WHAT TO DO: Reproduce the material word for word, from its first line through the line containing "gene-label: CLS_01990 is", both included. Leave the pictures out of your copy.

EXCERPTED RECORDS:
"""

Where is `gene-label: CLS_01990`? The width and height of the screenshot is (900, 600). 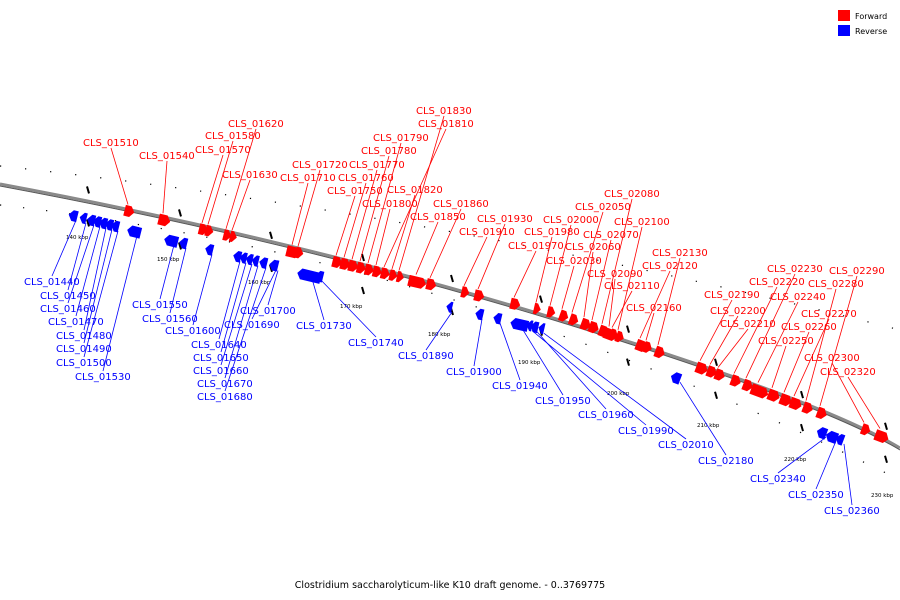
gene-label: CLS_01990 is located at coordinates (646, 432).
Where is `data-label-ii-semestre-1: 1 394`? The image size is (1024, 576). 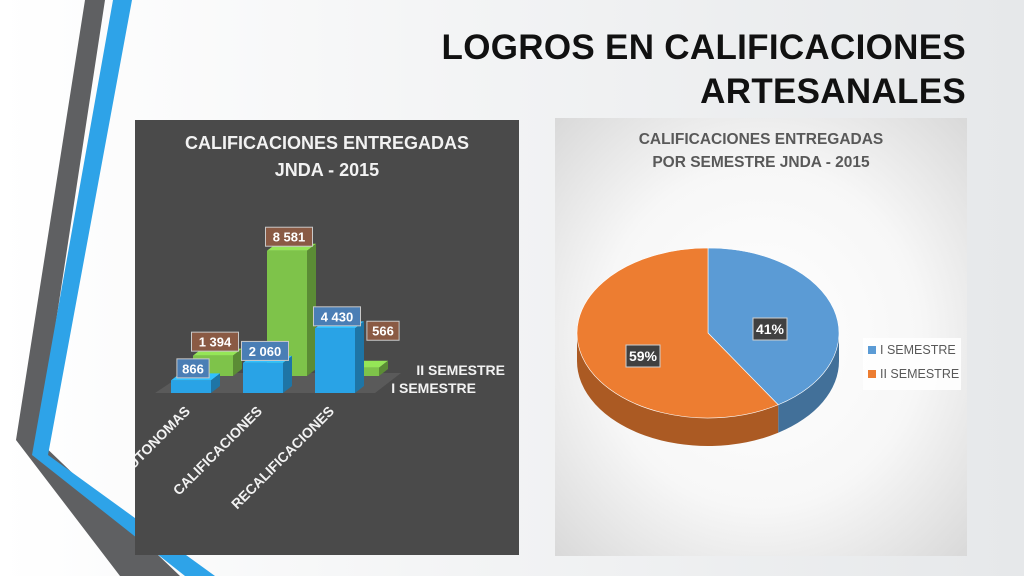 data-label-ii-semestre-1: 1 394 is located at coordinates (215, 342).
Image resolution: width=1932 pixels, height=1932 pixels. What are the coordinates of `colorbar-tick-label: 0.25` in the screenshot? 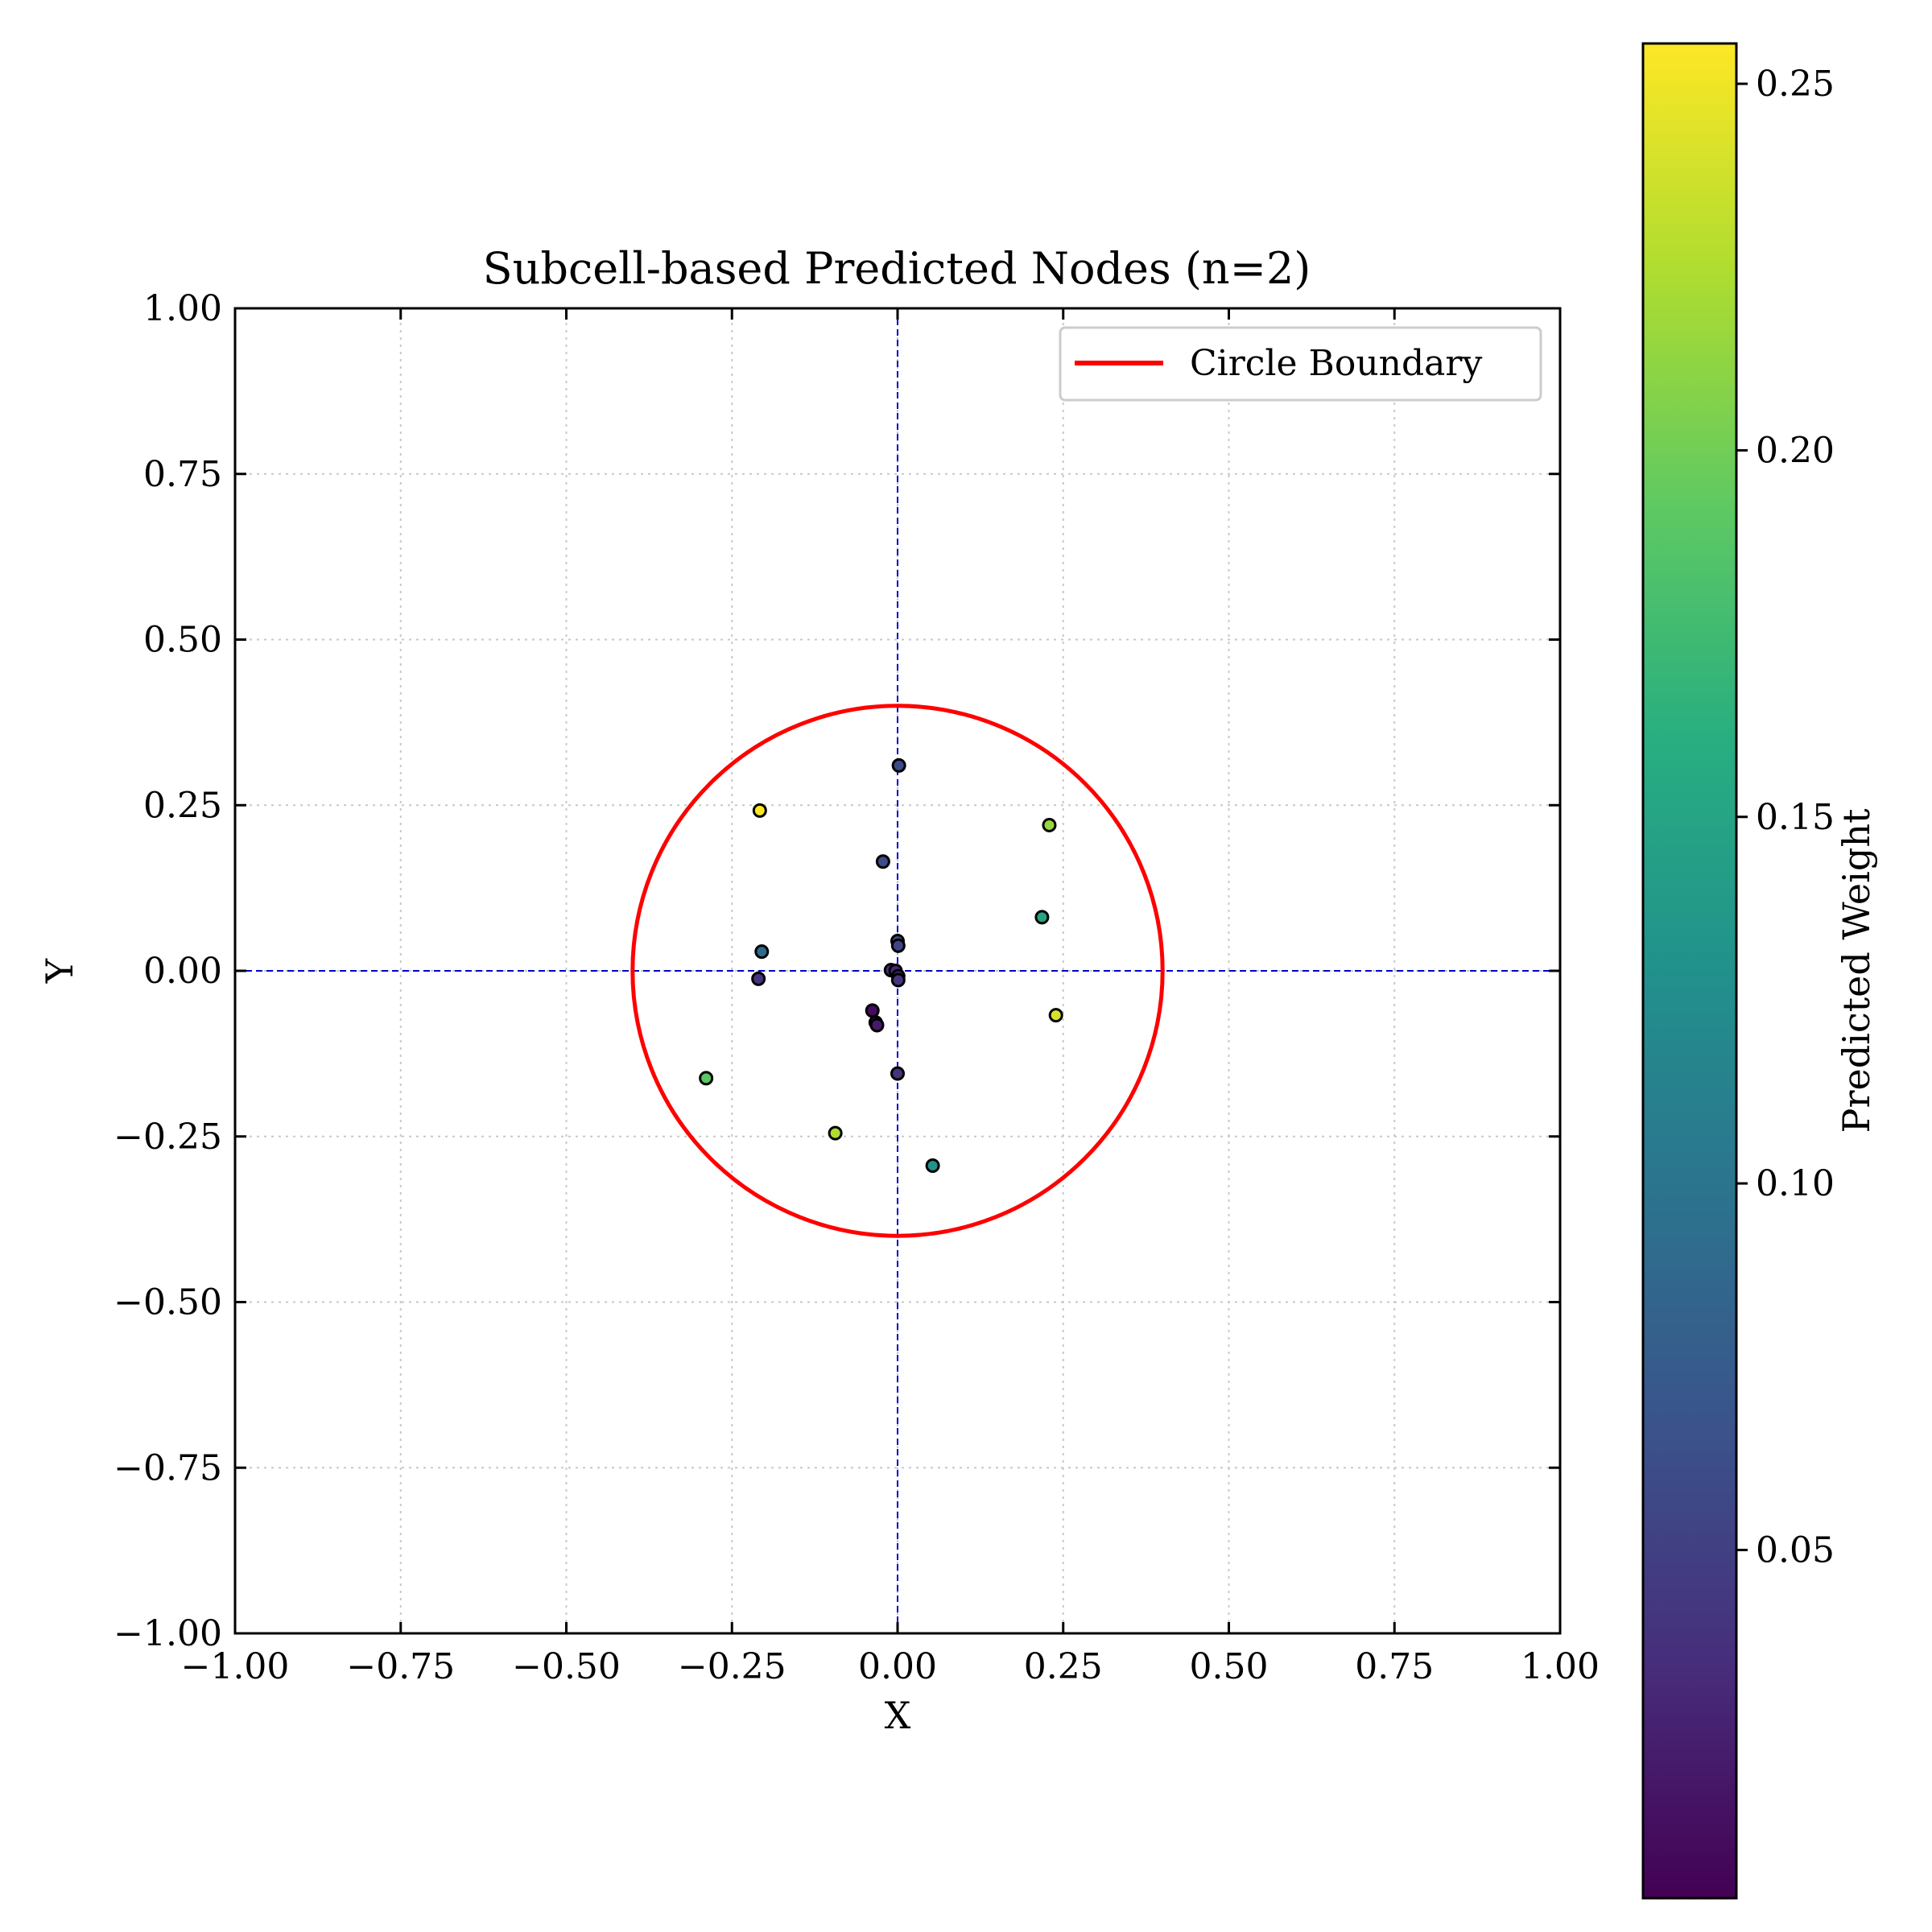 It's located at (1796, 84).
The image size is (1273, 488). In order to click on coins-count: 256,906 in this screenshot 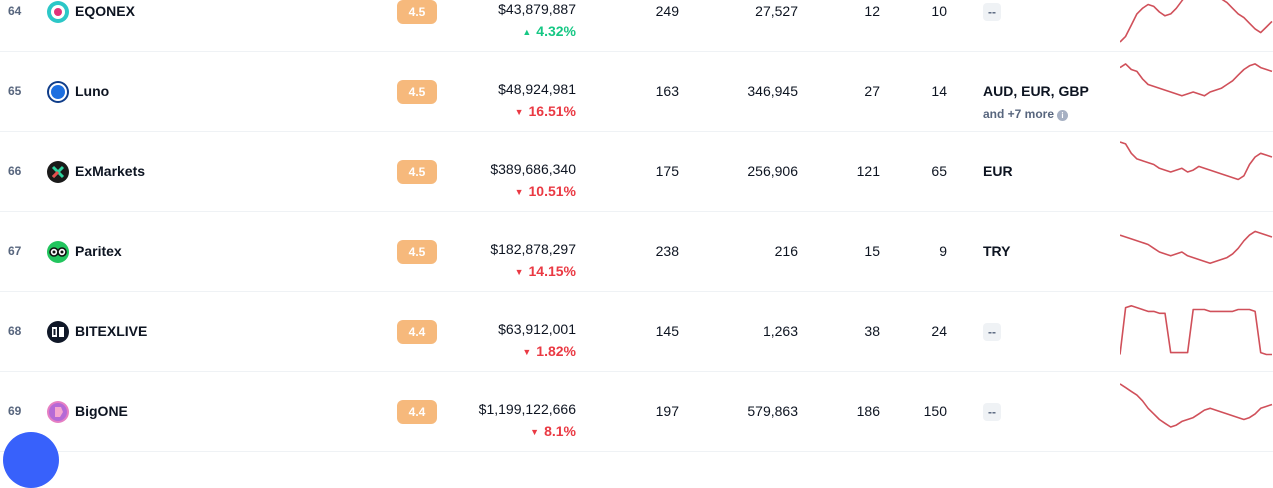, I will do `click(772, 171)`.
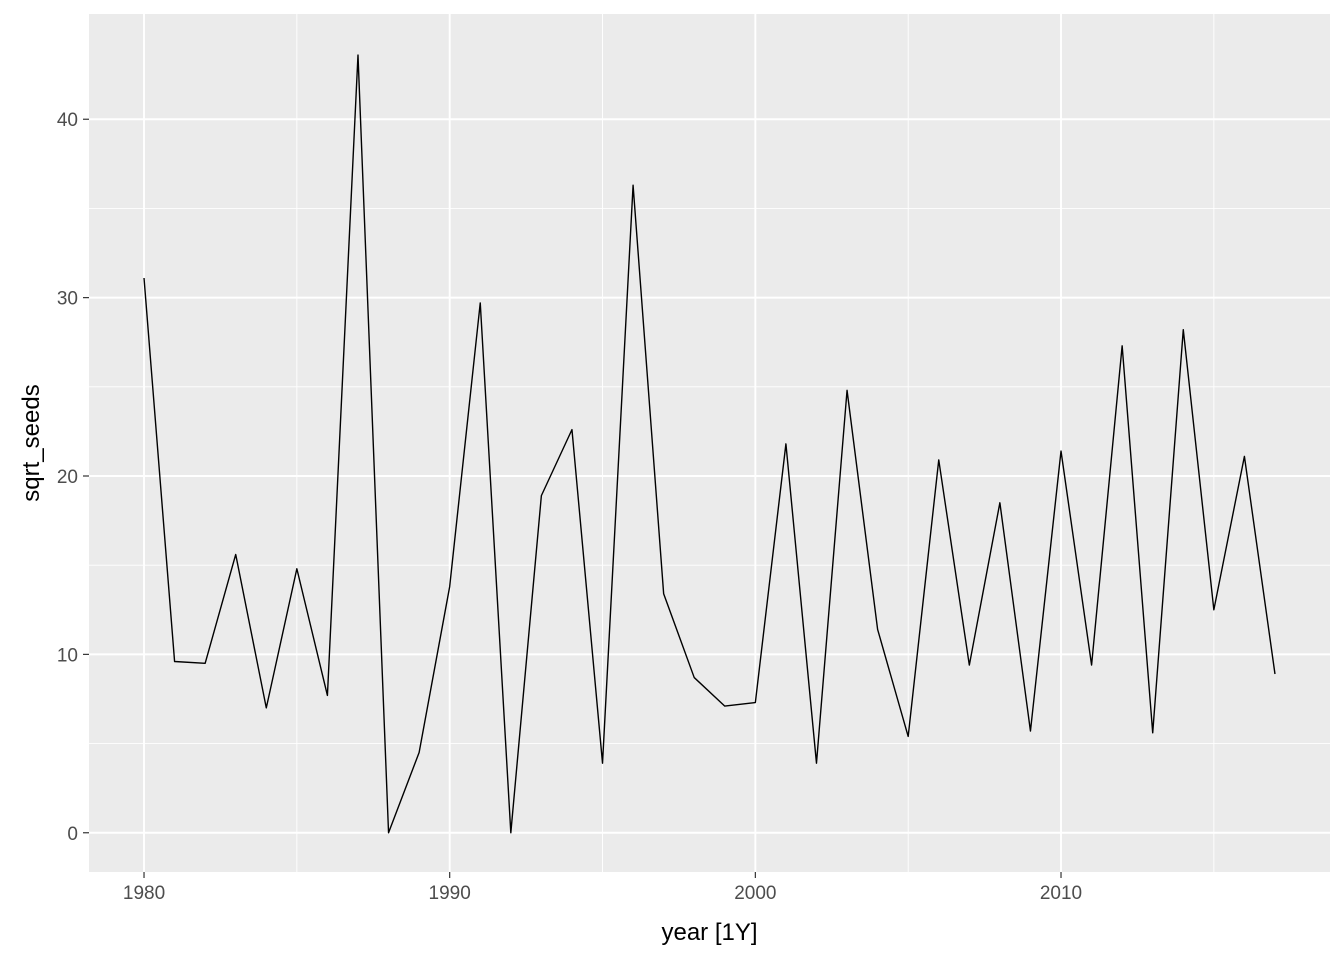  What do you see at coordinates (68, 120) in the screenshot?
I see `y-tick-label: 40` at bounding box center [68, 120].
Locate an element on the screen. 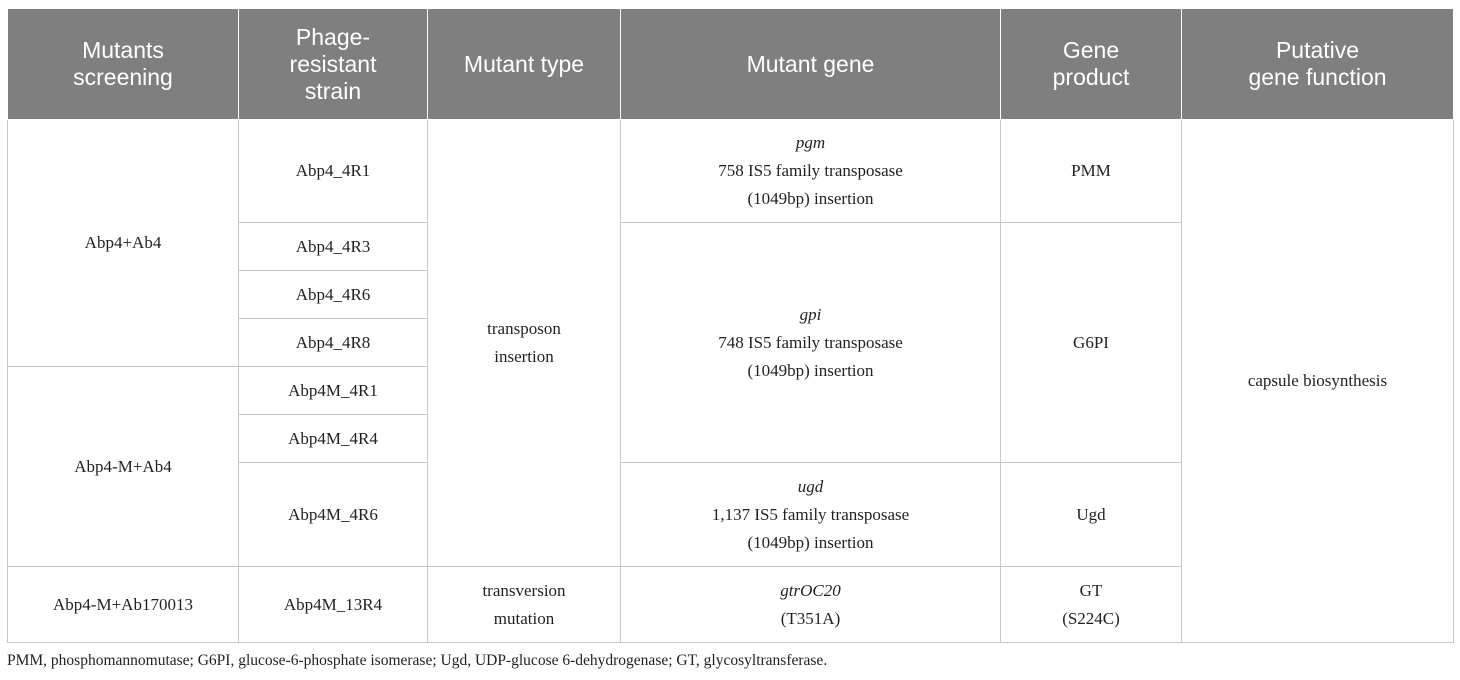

"""

EXERCISE RESPONSE:
Where is `gene-label: CLS_01990`? The width and height of the screenshot is (900, 600). 
gene-label: CLS_01990 is located at coordinates (646, 432).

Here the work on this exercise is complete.